Jeroen Boogaarts, neurosurgeon at Radboud university medical center, performs surgery on patients with different types of brain hemorrhages. He specializes in the treatment of aneurysms. An aneurysm is a weak spot in an artery. The wall of the blood vessel here is thinner, creating a bulge. This can eventually rupture, resulting in bleeding between the skull and brain, a subarachnoid hemorrhage.
Boogaarts: "In the past, we generally treated aneurysms with open surgery, opening the skull to close off the aneurysm. But over the past decade there has been a shift, to endovascular surgery. In this treatment, the patient receives a catheter through the groin or wrist and an aneurysm is closed that way.' Boogaarts, like three of his colleagues, does both types of procedures, which is not common. It makes him a doctor who can treat a patient with an aneurysm in different ways.
Intervention via groin or wrist
The advantage of endovascular surgery is that it is less stressful for patients, Boogaarts explains. 'Catheterization does not require the skull to be opened.' Treatment via catheterization can be done in two ways. First, using coils that are inserted through the groin into the aneurysm, which collectively seal the aneurysm. A second way through the catheter is with a kind of umbrella tube that is unfolded in the right place, closing off the aneurysm. This way the blood coagulates.
Boogaarts investigates these procedures: "What we don't really know is how sustainable this treatment of new techniques that are performed via catheterizations are. In open surgery, we place a kind of clip on the aneurysm. Then, as a rule, it always stays closed. But with surgery through the groin, we see a small percentage of aneurysms that fill up again over time. These patients must then be treated again. If that happens every three years, so to speak, it is also enormously stressful.

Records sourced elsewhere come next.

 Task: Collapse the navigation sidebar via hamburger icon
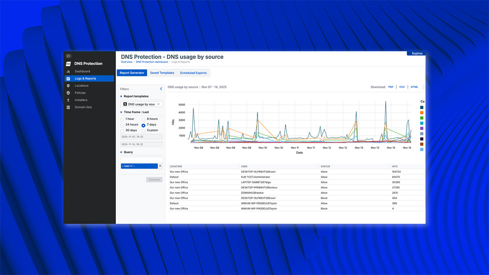tap(68, 56)
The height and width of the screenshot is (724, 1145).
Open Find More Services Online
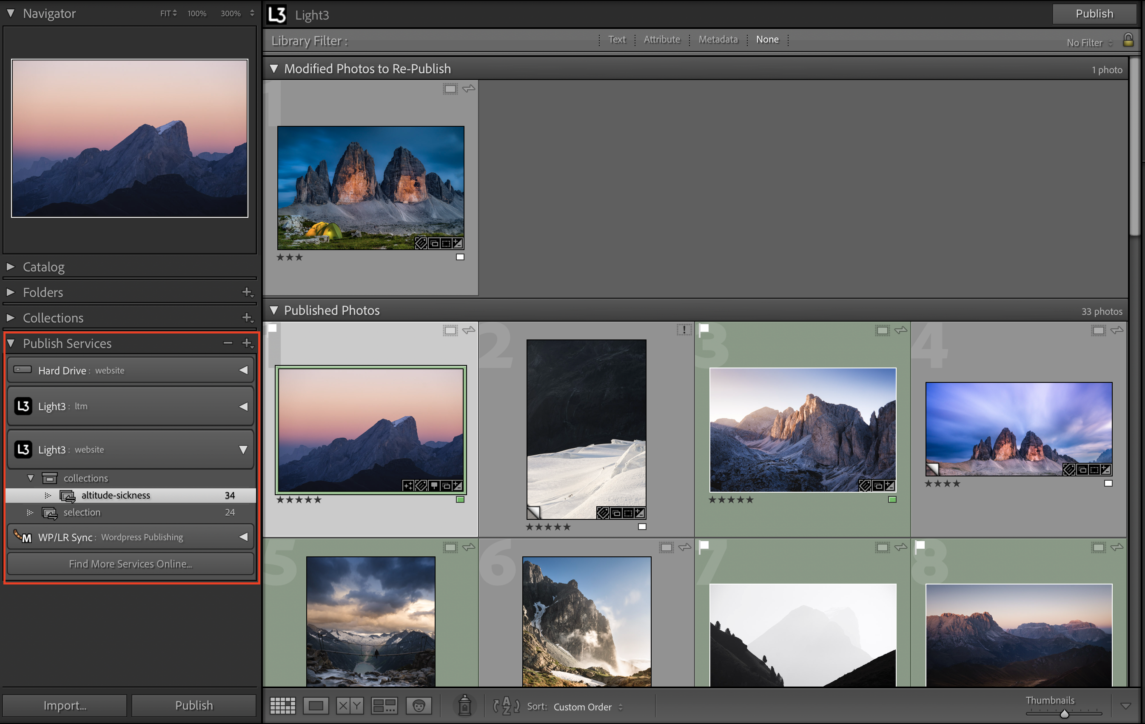click(130, 564)
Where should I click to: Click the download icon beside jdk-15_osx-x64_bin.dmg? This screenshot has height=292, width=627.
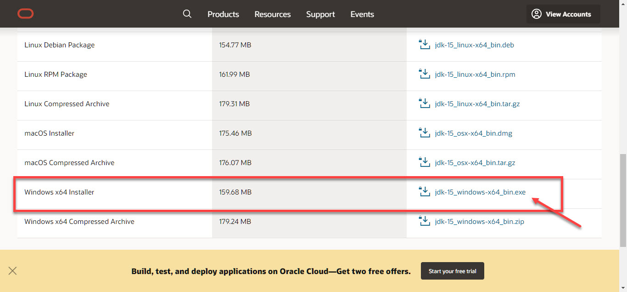point(424,133)
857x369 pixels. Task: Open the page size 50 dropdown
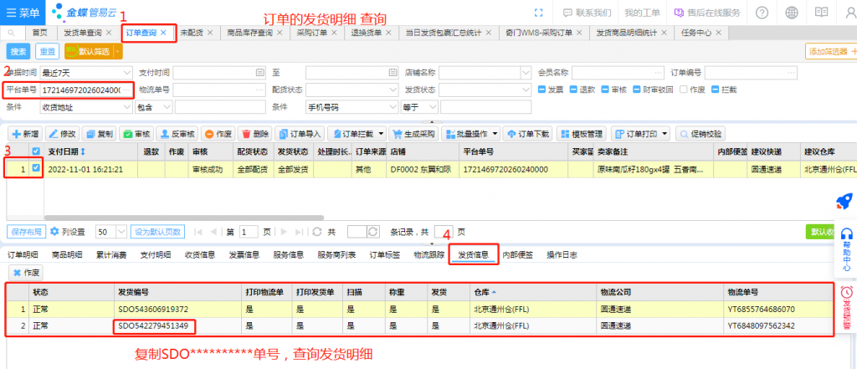click(121, 232)
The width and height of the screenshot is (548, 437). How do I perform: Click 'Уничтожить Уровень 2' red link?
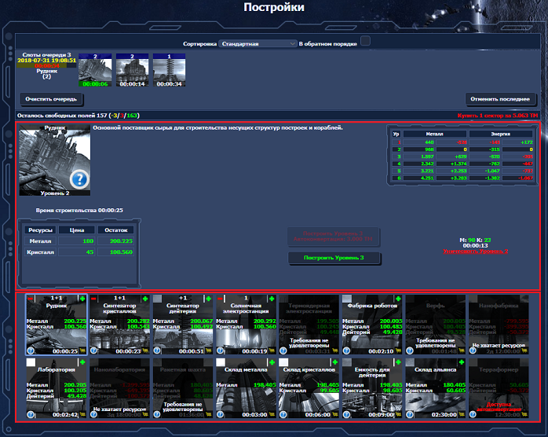(475, 252)
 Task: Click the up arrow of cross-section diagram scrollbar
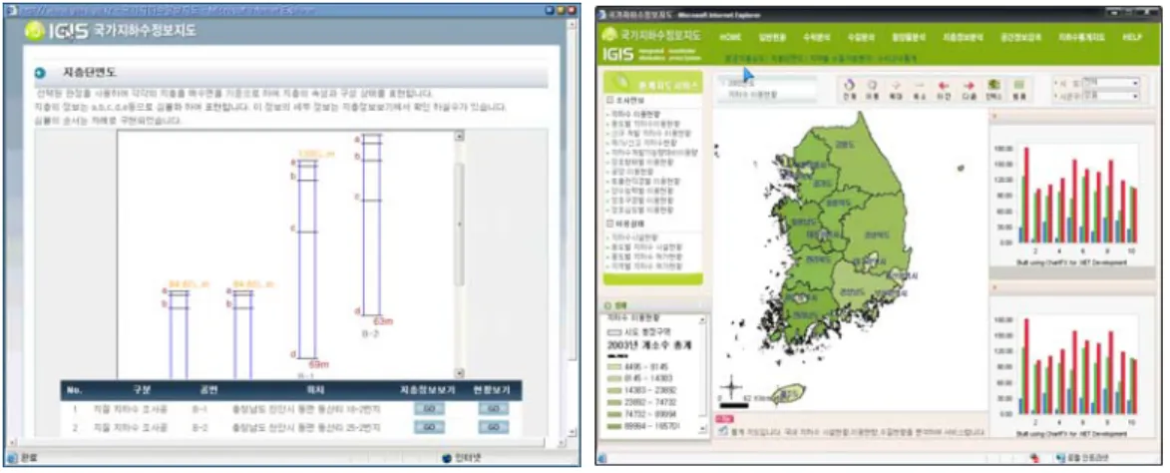coord(459,137)
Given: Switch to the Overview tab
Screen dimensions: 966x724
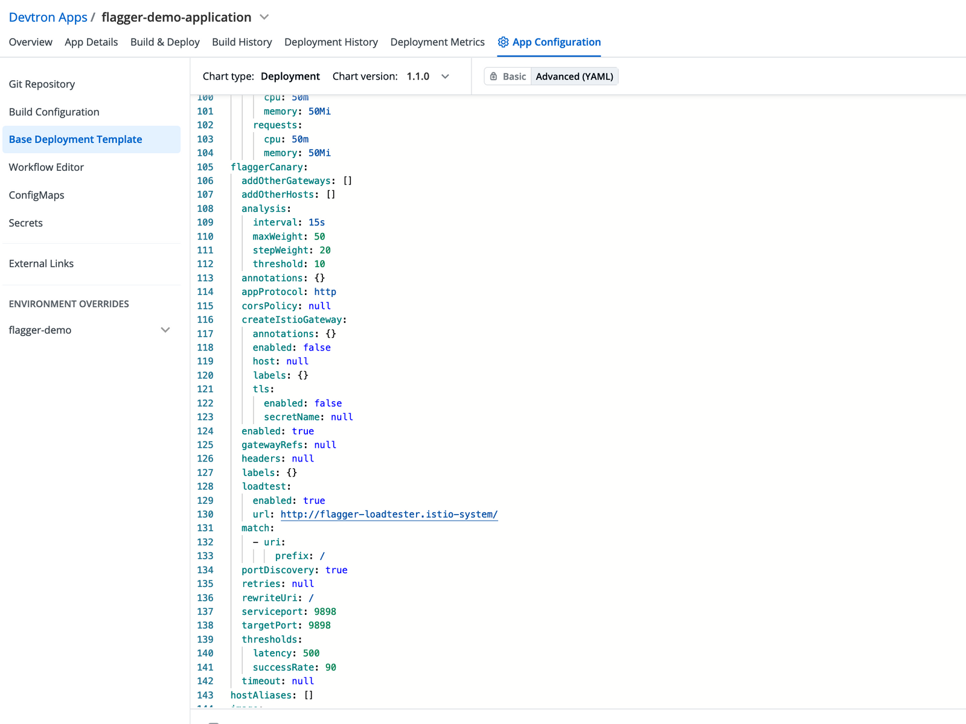Looking at the screenshot, I should coord(30,42).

For the newest techniques, it has not been sufficiently established whether this is a good alternative. Therefore, in the coming years Boogaarts is going to chart the results of these techniques in the Netherlands. 'This registration will hopefully serve as the basis for a clinical study in which we can compare which procedure is best for which patient and which aneurysm.'
Delayed damage
The second part of his research focuses on delayed damage that occurs in some patients about a week after surgery. Boogaarts: "It happens that patients come in reasonably well, but after a week or so they deteriorate. We don't really understand how this can happen, and so we have no means of preventing it. That is extremely frustrating.' The suspicion is that the breakdown of blood from the aneurysm releases substances that are harmful to the brain. Boogaarts wants to find out whether medication can counteract these processes.
Boogaarts praises the cooperation with his colleagues both in the Radboudumc, in the departments of neurology and radiology, and outside. 'Especially with Maastricht UMC+, there is a strong collaboration within the Academic Alliance. We want to strengthen this further; it's good that we use each other's expertise.'
Career
Jeroen Boogaarts studied Medicine, at Utrecht University. Since 2001 he has been working at Radboud university medical center, where he specialized in neurosurgery. He also obtained a master's degree in clinical epidemiology at NIHES. He received his PhD in 2016 for research on quality of care for aneurysm (title thesis: Quality of Care for Aneurysmal Subarachnoid hemorrhage; From theoretical considerations to practical implementations). Since 2019, he has been chairman of the Foundation for Quality Promotion of Neurosurgery and chairman of the Dutch Neurovascular Society.
Jeroen Boogaarts has been appointed professor of "Open and endovascular neurosurgery" for five years as of July 1, 2022. On Friday, June 2, at 3:45 p.m., he will give his inaugural address “Stapsgewijs beter”. Preceding the oration that day is the symposium "Treatment challenges & future innovations in neurovascular diseases" with several national and international speakers.